---- Provided material

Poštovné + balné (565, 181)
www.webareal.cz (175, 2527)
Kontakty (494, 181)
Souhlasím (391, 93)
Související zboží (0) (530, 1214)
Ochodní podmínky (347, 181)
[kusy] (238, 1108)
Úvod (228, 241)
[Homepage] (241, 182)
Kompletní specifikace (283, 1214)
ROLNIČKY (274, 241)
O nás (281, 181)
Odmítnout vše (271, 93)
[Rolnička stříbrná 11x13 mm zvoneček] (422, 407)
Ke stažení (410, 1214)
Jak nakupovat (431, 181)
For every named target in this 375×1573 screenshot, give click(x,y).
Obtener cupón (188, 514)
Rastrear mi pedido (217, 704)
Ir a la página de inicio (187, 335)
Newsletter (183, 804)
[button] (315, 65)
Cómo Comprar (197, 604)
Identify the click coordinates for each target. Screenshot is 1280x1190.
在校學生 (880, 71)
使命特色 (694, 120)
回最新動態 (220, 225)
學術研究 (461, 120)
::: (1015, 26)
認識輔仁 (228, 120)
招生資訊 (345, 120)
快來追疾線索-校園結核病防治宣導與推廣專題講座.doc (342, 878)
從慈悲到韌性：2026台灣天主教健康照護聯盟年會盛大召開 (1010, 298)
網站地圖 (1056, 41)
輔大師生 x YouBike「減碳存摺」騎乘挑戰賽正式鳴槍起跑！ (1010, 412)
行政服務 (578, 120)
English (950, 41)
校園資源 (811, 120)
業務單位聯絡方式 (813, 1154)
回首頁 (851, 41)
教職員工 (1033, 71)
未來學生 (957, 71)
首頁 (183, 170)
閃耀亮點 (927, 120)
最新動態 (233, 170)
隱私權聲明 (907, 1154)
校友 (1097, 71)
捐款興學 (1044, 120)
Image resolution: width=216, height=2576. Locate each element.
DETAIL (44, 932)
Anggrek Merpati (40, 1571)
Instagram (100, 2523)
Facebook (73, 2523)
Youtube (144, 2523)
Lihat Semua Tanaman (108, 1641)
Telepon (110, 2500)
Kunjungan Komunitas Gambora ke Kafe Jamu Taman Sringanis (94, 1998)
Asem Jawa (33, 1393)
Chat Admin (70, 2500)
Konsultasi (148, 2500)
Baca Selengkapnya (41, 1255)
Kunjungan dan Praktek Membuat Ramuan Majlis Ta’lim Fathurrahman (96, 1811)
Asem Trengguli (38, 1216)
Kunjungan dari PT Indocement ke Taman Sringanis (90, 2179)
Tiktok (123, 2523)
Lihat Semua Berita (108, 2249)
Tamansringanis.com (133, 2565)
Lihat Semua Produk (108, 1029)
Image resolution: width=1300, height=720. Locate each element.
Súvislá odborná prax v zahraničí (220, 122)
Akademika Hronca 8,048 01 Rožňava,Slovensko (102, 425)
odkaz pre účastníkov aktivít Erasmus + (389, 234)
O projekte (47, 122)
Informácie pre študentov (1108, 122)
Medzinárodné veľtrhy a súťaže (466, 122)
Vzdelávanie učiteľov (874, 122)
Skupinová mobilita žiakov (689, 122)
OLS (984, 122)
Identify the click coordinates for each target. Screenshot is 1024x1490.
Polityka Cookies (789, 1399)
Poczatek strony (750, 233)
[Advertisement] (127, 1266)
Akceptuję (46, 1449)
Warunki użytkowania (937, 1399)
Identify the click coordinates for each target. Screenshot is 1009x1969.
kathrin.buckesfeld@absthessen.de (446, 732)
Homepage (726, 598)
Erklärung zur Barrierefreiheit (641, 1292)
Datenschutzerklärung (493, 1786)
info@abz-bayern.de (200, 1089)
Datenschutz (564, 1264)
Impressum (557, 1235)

--------

## [Problem to work on]
Transcribe every one of the extracted records above verbatim, line by line, with no omissions or changes.

## [The answer]
Poštovné + balné (565, 181)
www.webareal.cz (175, 2527)
Kontakty (494, 181)
Souhlasím (391, 93)
Související zboží (0) (530, 1214)
Ochodní podmínky (347, 181)
[kusy] (238, 1108)
Úvod (228, 241)
[Homepage] (241, 182)
Kompletní specifikace (283, 1214)
ROLNIČKY (274, 241)
O nás (281, 181)
Odmítnout vše (271, 93)
[Rolnička stříbrná 11x13 mm zvoneček] (422, 407)
Ke stažení (410, 1214)
Jak nakupovat (431, 181)
For every named target in this 375×1573 screenshot, give click(x,y).
Obtener cupón (188, 514)
Rastrear mi pedido (217, 704)
Ir a la página de inicio (187, 335)
Newsletter (183, 804)
[button] (315, 65)
Cómo Comprar (197, 604)
Identify the click coordinates for each target. Screenshot is 1280x1190.
在校學生 (880, 71)
使命特色 (694, 120)
回最新動態 (220, 225)
學術研究 (461, 120)
::: (1015, 26)
認識輔仁 (228, 120)
招生資訊 (345, 120)
快來追疾線索-校園結核病防治宣導與推廣專題講座.doc (342, 878)
從慈悲到韌性：2026台灣天主教健康照護聯盟年會盛大召開 (1010, 298)
網站地圖 (1056, 41)
輔大師生 x YouBike「減碳存摺」騎乘挑戰賽正式鳴槍起跑！ (1010, 412)
行政服務 (578, 120)
English (950, 41)
校園資源 (811, 120)
業務單位聯絡方式 (813, 1154)
回首頁 (851, 41)
教職員工 (1033, 71)
未來學生 (957, 71)
首頁 (183, 170)
閃耀亮點 (927, 120)
最新動態 (233, 170)
隱私權聲明 (907, 1154)
校友 (1097, 71)
捐款興學 (1044, 120)
Image resolution: width=216, height=2576. Locate each element.
DETAIL (44, 932)
Anggrek Merpati (40, 1571)
Instagram (100, 2523)
Facebook (73, 2523)
Youtube (144, 2523)
Lihat Semua Tanaman (108, 1641)
Telepon (110, 2500)
Kunjungan Komunitas Gambora ke Kafe Jamu Taman Sringanis (94, 1998)
Asem Jawa (33, 1393)
Chat Admin (70, 2500)
Konsultasi (148, 2500)
Baca Selengkapnya (41, 1255)
Kunjungan dan Praktek Membuat Ramuan Majlis Ta’lim Fathurrahman (96, 1811)
Asem Trengguli (38, 1216)
Kunjungan dari PT Indocement ke Taman Sringanis (90, 2179)
Tiktok (123, 2523)
Lihat Semua Berita (108, 2249)
Tamansringanis.com (133, 2565)
Lihat Semua Produk (108, 1029)
Image resolution: width=1300, height=720. Locate each element.
Súvislá odborná prax v zahraničí (220, 122)
Akademika Hronca 8,048 01 Rožňava,Slovensko (102, 425)
odkaz pre účastníkov aktivít Erasmus + (389, 234)
O projekte (47, 122)
Informácie pre študentov (1108, 122)
Medzinárodné veľtrhy a súťaže (466, 122)
Vzdelávanie učiteľov (874, 122)
Skupinová mobilita žiakov (689, 122)
OLS (984, 122)
Identify the click coordinates for each target. Screenshot is 1024x1490.
Polityka Cookies (789, 1399)
Poczatek strony (750, 233)
[Advertisement] (127, 1266)
Akceptuję (46, 1449)
Warunki użytkowania (937, 1399)
Identify the click coordinates for each target. Screenshot is 1009x1969.
kathrin.buckesfeld@absthessen.de (446, 732)
Homepage (726, 598)
Erklärung zur Barrierefreiheit (641, 1292)
Datenschutzerklärung (493, 1786)
info@abz-bayern.de (200, 1089)
Datenschutz (564, 1264)
Impressum (557, 1235)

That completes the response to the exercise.